Placing your child in another person’s care can be a difficult and emotional decision. When looking for a child care program, your most important consideration is the safety and well-being of your child. Knowing your child will be cared for in a healthy and secure environment that has appropriate safety measures in place is a top priority. Before making a decision about a child care provider, visit several programs and ask questions, including those related to emergency plans.

Preliminary data from a recent survey conducted by Child Care Aware® of America indicates that 38% of parents are unsure of their child care provider’s emergency plan and another 7% state that their child care program does not have an emergency plan.

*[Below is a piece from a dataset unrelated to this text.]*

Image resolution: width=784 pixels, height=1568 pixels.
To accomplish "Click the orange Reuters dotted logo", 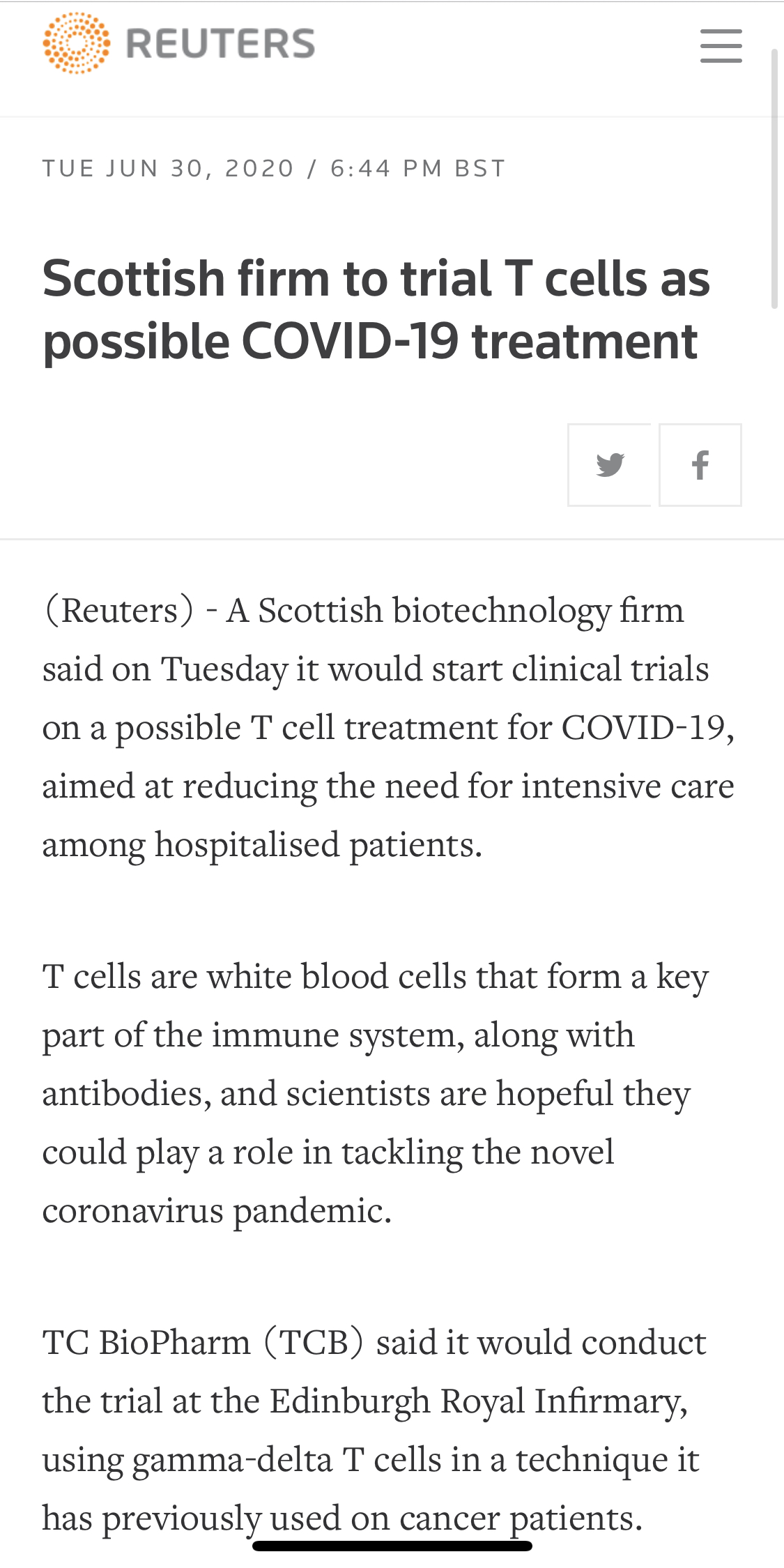I will pos(77,43).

Preliminary Child Care Emergency Preparedness Survey Data, March 2017
Source: Child Care Aware® of America

 

Be proactive. Ask child care providers about their preparedness and response plans for emergencies. Over 45% of parents also reported that the child care emergency plan was not communicated to them.

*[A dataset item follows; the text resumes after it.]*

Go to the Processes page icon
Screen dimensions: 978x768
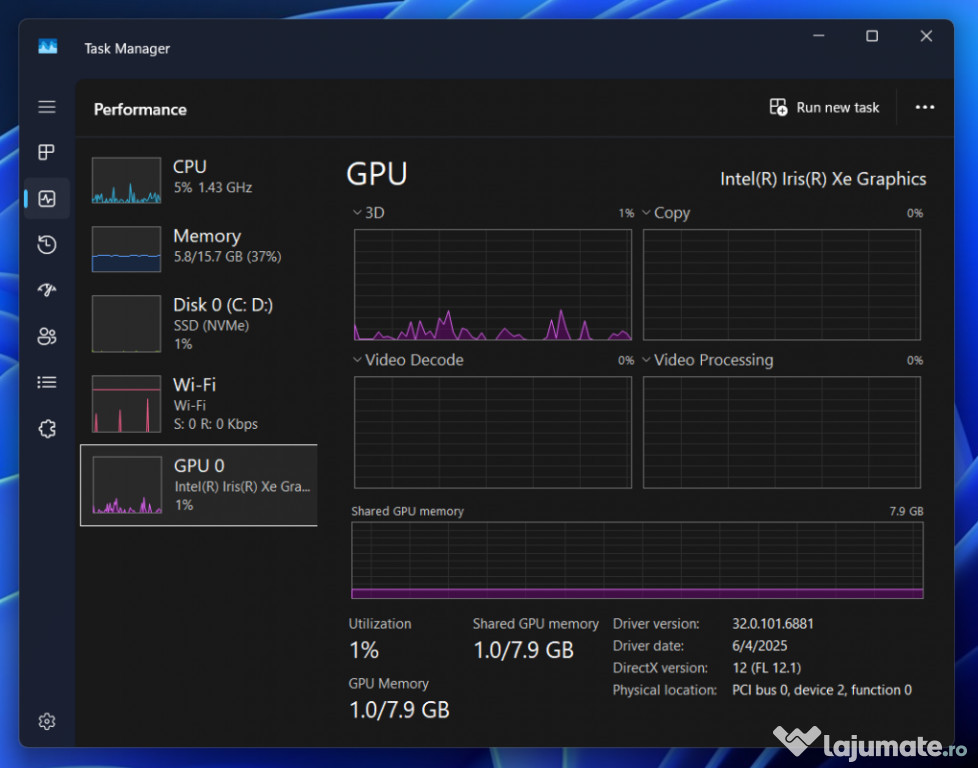tap(47, 152)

Preliminary Child Care Emergency Preparedness Survey Data, March 2017
Source: Child Care Aware® of America

 

Parents: Ask Your Child Care Program Before a Disaster…What’s the Plan? This resource from Child Care Aware®, a program of Child Care Aware® of America, is partly funded by the Office of Child Care (OCC), Administration for Children and Families (ACF). It is  available for download in both English and Spanish formats.

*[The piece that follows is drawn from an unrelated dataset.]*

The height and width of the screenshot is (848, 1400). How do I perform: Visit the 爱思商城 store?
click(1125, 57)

We encourage consumers to ask child care programs 10 important questions related to their emergency preparedness plan:

  1. Do you have an emergency preparedness plan for disasters that are likely to occur in our area?
  2. How will you safely evacuate my child to a safe, predetermined location?
  3. How and when will I be notified if a disaster occurs when my child is in child care?
  4. If I can’t get to my child during or after a disaster, how will you continue to care for my child?
  5. Have you and your staff received training on how to respond to my child’s physical and emotional needs during and after a disaster? (are all staff first aid and CPR-certified, for instance)
  6. Will you teach my older child what to do in an emergency?
  7. Do you have a disaster kit or supply kit with enough items to meet my child’s needs for at least 72 hours?
  8. Do the state and local emergency management agencies and responders know about your child care program and where it is located?
  9. How may I help you during and after a disaster?
  10. After a disaster occurs, how will I be notified about your plan to reopen?